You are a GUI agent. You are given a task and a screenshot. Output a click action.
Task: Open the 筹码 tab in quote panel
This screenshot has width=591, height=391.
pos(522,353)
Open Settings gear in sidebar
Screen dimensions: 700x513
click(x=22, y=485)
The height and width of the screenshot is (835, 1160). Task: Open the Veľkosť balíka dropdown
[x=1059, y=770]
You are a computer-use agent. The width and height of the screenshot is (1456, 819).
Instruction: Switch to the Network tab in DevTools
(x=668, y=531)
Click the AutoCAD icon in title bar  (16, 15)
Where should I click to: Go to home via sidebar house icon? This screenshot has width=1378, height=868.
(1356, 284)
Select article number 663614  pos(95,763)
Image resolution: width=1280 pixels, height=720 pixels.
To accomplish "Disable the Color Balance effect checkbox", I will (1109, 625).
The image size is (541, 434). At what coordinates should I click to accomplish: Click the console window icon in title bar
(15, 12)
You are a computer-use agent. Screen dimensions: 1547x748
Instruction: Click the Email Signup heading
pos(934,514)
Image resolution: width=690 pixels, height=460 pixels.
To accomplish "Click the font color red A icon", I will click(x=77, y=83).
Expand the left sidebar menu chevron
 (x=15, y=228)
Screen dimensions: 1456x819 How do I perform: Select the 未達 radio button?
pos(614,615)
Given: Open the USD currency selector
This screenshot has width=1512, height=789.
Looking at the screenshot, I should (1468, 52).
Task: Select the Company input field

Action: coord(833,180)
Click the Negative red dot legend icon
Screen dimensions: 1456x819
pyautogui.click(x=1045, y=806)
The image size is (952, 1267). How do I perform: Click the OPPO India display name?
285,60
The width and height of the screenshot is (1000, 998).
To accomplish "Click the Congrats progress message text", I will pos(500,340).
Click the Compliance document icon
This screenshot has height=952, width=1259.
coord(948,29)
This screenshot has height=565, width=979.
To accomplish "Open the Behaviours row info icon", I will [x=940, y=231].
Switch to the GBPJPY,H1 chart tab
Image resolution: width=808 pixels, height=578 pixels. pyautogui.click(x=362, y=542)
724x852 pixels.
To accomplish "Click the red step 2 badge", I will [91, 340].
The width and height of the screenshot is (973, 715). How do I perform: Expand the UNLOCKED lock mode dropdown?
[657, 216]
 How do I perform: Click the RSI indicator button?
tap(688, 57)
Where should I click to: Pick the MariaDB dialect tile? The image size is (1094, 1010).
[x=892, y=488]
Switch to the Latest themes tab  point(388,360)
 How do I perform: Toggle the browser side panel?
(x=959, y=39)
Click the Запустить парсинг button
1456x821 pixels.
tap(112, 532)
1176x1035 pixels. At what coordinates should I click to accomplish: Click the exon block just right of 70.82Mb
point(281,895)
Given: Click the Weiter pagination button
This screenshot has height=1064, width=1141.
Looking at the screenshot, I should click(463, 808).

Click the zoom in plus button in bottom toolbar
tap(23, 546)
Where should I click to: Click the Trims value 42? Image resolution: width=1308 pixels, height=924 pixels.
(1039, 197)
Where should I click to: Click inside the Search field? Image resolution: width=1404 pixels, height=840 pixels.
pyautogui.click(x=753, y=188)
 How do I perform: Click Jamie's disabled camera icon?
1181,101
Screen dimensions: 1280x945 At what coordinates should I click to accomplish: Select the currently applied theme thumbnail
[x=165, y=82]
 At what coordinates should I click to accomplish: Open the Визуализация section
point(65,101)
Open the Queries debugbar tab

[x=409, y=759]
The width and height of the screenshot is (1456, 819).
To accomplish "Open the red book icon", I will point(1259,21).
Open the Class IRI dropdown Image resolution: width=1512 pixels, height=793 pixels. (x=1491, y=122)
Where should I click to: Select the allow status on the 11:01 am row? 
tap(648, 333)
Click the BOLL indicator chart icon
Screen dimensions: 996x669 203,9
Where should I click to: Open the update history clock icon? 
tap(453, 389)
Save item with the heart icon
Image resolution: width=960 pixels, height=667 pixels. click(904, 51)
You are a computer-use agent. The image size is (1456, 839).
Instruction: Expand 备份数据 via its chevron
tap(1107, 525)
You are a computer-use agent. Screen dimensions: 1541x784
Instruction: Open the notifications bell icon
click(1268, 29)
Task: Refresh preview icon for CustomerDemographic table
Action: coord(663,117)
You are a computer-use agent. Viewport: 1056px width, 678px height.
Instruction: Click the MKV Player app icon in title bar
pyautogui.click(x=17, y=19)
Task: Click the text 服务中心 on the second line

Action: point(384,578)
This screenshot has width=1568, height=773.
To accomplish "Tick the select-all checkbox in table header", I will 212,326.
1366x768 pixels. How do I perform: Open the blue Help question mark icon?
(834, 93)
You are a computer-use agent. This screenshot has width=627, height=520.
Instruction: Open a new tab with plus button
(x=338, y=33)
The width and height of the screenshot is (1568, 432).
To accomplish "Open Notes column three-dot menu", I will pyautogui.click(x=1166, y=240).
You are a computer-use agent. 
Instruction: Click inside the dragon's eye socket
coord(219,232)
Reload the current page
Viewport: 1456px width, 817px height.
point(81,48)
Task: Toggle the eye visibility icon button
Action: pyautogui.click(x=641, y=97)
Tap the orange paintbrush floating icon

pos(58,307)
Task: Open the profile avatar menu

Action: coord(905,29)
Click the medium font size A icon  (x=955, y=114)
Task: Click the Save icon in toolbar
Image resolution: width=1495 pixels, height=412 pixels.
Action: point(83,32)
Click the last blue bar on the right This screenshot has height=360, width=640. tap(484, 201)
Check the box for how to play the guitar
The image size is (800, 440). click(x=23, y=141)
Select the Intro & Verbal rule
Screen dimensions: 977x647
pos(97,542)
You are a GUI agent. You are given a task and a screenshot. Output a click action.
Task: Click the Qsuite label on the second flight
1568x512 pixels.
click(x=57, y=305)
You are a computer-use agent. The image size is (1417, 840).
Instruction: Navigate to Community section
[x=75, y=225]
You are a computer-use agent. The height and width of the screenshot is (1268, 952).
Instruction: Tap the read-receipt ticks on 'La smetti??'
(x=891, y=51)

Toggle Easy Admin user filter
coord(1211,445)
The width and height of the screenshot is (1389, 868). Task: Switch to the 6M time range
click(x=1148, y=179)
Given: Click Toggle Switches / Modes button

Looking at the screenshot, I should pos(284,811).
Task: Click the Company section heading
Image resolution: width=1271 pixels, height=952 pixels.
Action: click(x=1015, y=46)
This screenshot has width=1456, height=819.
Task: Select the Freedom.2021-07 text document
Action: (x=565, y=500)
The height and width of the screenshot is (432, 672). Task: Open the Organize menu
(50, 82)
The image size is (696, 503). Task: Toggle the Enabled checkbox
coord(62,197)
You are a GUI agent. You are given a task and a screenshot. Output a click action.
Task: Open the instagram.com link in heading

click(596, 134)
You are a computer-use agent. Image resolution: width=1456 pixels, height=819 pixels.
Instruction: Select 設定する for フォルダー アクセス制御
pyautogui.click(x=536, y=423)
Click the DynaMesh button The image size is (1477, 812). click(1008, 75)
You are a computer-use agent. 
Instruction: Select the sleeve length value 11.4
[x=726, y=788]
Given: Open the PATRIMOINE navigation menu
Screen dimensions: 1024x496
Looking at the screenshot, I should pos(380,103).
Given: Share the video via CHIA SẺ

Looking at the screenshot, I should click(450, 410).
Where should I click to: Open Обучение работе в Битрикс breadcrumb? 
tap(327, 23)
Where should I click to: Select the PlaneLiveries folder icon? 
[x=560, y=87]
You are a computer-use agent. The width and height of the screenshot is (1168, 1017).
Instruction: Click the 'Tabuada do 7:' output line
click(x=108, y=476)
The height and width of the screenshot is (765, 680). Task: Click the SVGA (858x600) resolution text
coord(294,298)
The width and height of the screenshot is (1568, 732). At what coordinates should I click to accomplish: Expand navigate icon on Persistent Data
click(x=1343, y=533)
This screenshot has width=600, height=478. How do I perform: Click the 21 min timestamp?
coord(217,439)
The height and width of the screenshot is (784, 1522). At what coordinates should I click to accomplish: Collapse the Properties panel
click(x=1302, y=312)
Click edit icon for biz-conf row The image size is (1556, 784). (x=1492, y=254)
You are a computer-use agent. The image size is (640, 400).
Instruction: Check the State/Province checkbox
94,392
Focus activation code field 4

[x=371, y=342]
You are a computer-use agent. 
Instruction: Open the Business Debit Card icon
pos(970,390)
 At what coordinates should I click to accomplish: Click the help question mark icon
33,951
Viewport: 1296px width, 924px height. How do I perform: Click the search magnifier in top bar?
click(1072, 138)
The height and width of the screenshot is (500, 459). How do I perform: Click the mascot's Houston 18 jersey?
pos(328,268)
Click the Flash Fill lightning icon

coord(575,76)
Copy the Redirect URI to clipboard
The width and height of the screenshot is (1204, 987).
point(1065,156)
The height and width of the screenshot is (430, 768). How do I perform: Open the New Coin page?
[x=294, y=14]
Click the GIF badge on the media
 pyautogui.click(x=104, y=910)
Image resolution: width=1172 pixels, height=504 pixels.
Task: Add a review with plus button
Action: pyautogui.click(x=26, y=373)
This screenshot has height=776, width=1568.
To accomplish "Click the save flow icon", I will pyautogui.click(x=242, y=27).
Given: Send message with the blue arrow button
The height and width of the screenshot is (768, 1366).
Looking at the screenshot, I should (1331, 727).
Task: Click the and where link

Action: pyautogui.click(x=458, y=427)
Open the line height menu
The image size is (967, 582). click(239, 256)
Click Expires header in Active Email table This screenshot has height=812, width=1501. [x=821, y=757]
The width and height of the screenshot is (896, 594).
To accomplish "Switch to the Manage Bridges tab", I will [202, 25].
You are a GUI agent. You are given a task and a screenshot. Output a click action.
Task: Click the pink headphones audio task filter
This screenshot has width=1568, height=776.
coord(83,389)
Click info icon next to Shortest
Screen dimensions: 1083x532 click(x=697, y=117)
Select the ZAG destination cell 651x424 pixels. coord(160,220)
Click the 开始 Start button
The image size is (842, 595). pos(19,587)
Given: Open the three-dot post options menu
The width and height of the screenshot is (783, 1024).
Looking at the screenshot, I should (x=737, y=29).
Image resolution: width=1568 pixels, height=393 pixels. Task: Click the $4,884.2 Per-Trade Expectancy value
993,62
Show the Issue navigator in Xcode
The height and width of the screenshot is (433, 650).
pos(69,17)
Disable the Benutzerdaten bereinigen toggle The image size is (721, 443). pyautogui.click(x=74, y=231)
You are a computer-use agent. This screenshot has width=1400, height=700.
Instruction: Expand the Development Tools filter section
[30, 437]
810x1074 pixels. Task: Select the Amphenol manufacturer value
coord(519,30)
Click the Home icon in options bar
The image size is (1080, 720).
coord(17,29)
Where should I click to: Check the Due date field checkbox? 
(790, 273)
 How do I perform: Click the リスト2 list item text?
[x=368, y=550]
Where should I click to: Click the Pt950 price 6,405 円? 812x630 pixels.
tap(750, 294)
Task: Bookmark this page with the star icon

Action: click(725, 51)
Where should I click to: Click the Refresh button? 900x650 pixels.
========
EXERCISE DIRECTIONS — Retype, word for word, the entries above from the line holding "has width=1400, height=700." through the end of the entries, with both ends included.

TASK OUTPUT —
You are a computer-use agent. This screenshot has width=1400, height=700.
Instruction: Expand the Development Tools filter section
[30, 437]
810x1074 pixels. Task: Select the Amphenol manufacturer value
coord(519,30)
Click the Home icon in options bar
The image size is (1080, 720).
coord(17,29)
Where should I click to: Check the Due date field checkbox? 
(790, 273)
 How do I perform: Click the リスト2 list item text?
[x=368, y=550]
Where should I click to: Click the Pt950 price 6,405 円? 812x630 pixels.
tap(750, 294)
Task: Bookmark this page with the star icon

Action: click(725, 51)
Where should I click to: Click the Refresh button? 900x650 pixels.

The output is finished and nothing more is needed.